Rosetta is a dynamic binary translator developed by Apple Inc. for macOS, an application compatibility layer between different instruction set architectures. It enables a transition to newer hardware, by automatically translating software
wikipedia.org
Preparation for the quiz
I revised procedural php concepts and HTML, as I am not very good at CSS today I gave extra time to learn CSS from the scratch. I glanced thorugh my MySQL cheatsheet for quick overview.
Assignment inception
We are given an assignment as a part of our engineering basics course to create a plain php application that takes user email and sends them github timeline updates every 5 minutes.
I don’t have much experience with the php so today I will design the application, learn all the prerequisites to create such application and start working on the solution ASAP.
Today was nice, I am slowly getting how to use the mac and get comfortable with it.
Today we learned about how the whole training is going to be conducted by the L&D department. We were assigned to pods and pod leaders. An outline of all the courses scheduled in the 12 weeks time was also shared by the team.
We are now enrolled in few courses on the rtcamp LMS, that we have to complete in the given time, also we were added to the rtcamp github team and the repo to upload our assignments.
We had a brief meeting about systems overview in which some tools like ssh, rsync and commands were explained. Also we learned little bit about easy engine, CI/CD and workflow.
we kick started our learning today and tomorrow we have quiz on the programming languages!
Today I had my first day at rtCamp, I was really excited to join as this is my first job. I am working remote from day 1, that is also awesome.

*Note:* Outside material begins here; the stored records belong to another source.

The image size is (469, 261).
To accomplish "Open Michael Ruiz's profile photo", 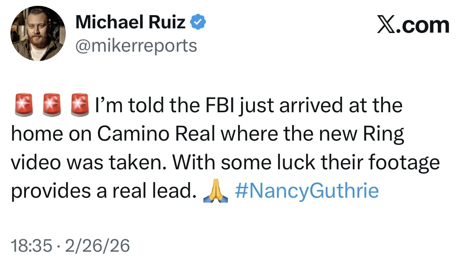I will 38,33.
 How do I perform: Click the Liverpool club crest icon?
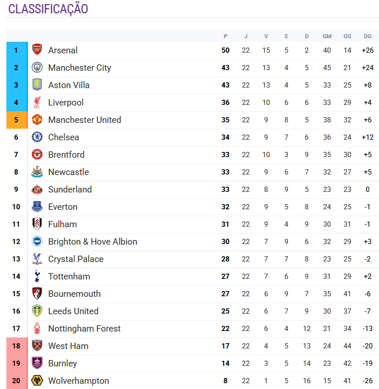click(x=37, y=103)
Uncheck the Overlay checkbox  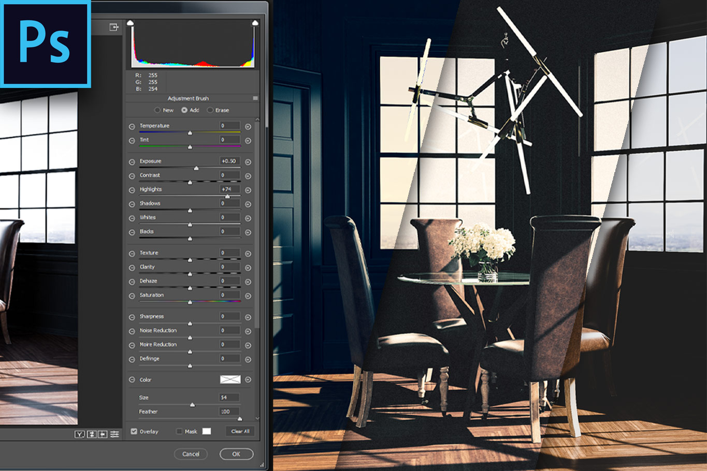tap(134, 431)
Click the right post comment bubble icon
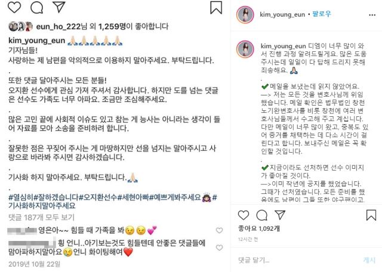The image size is (382, 272). click(262, 215)
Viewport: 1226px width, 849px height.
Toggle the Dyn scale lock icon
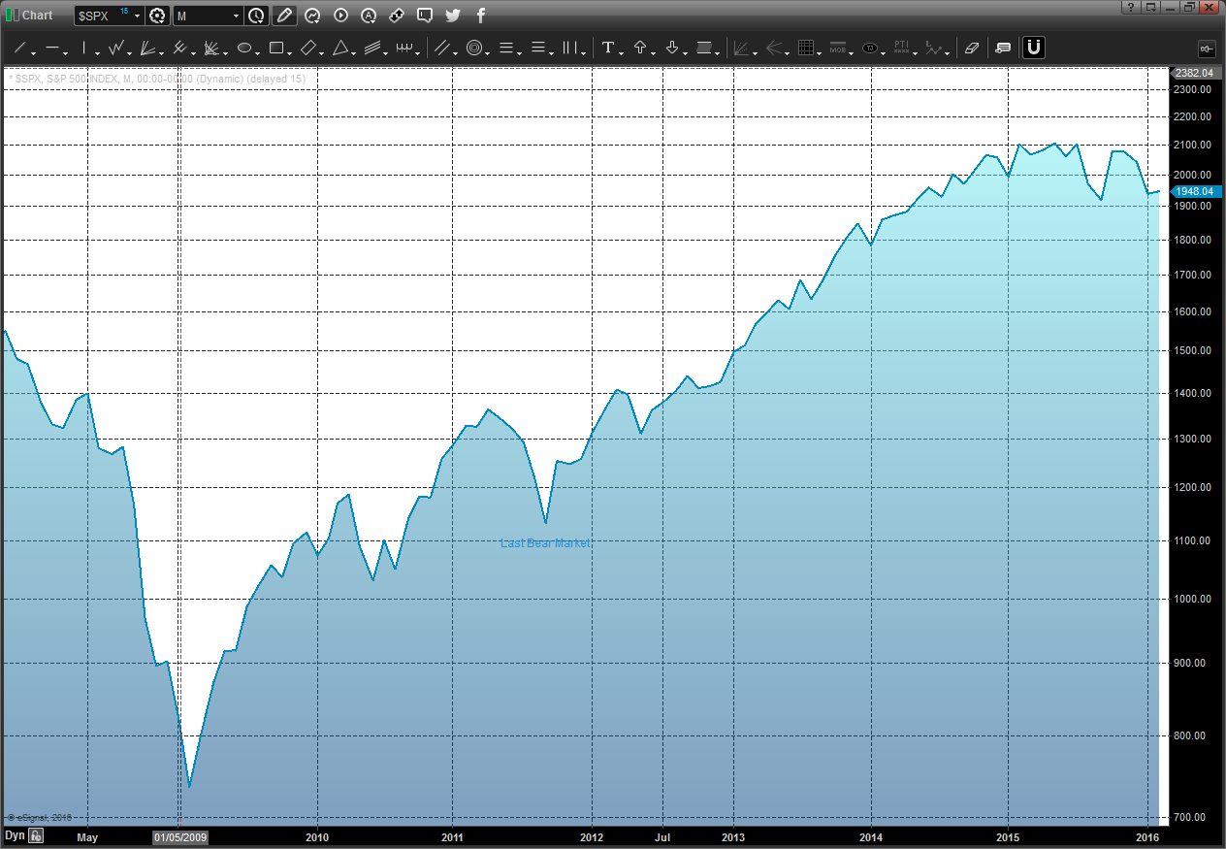pos(36,835)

First day started with an on-boarding meeting in which we setup our new devices with new accounts and software. after that we had to complete some tasks to complete the joining process. We also had meeting with L & D department regarding training and schedule.
Highlights
No Sir/Mam
In rtcamp we are encouraged to call everyone by their names, no matter the seniority(Even the CEO). It is not only discouraged but also frowned upon to call someone sir or mam.
Round Table
RT in rtcamp stands for round table, you can ask questions, share feedback, suggestions and all are treated equally no matter what your position is.
I had informal meeting with my rtBuddy. rtBuddy is someone who helps new joiners in the process and answers their questions. Finished my day with having everyone in the team introduce themselves, I also got to introduce myself. First day at rtcamp was good, and I am excited for tommorow!